Sharing something from the Garden today, because I don't think we've ever announced on Botany Photo of the Day that you can now visit UBC Botanical Garden virtually via Google StreetView. You can see today's plant (in early summer) from the middle of this Google StreetView capture, and explore from there. Today's photograph is from mid-October.
The Botanical Garden received this accession as seed from Roy Lancaster in late 1980 / early 1981, with the wild-collected number L[ancaster]465. Lancaster collected this seed from the biodiverse-rich Mount Emei (Mt. Omei) in Sichuan, China. The summary of a Royal Horticultural Society's Sorbus Study Day (PDF) in 2008 makes particular mention of this seed lot collected by Lancaster as one of the recommended cultivated types.

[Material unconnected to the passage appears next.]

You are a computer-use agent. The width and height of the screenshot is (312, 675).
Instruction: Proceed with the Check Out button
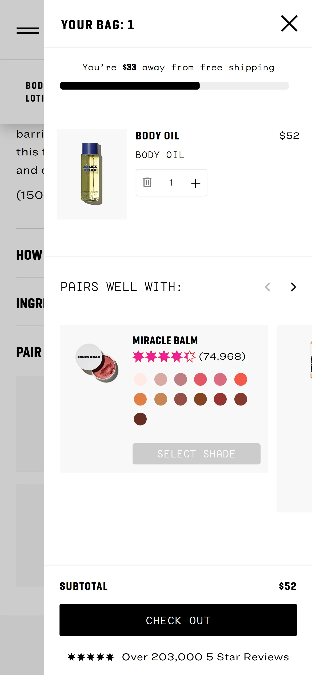[x=178, y=620]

Sorbus is often divided into several subgenera (or, according to some, several distinct genera), with the two main groups being the subgenus Sorbus (the rowans or mountain-ashes) and the subgenus Aria (the whitebeams). Sorbus pallescens is a whitebeam, distinguished as part of this group by its simple leaves and unfused carpels in its fruit (see a summary of distinctions on Wikipedia's page for Sorbus). UBC Botanical Garden has many Sorbus species in its collection, but I am partial to Sorbus pallescens due to the flushing of red on its fruit. You can see more of the Garden's collections in this forum thread from a few months ago: Sorbus fruits of UBC Botanical Garden.
Today's species doesn't seem to have a common name in English. GRIN reports a common name via Flora of China (linked above): hui ye hua qiu. This small tree (to 10m or so) is native to southwest China and Tibet.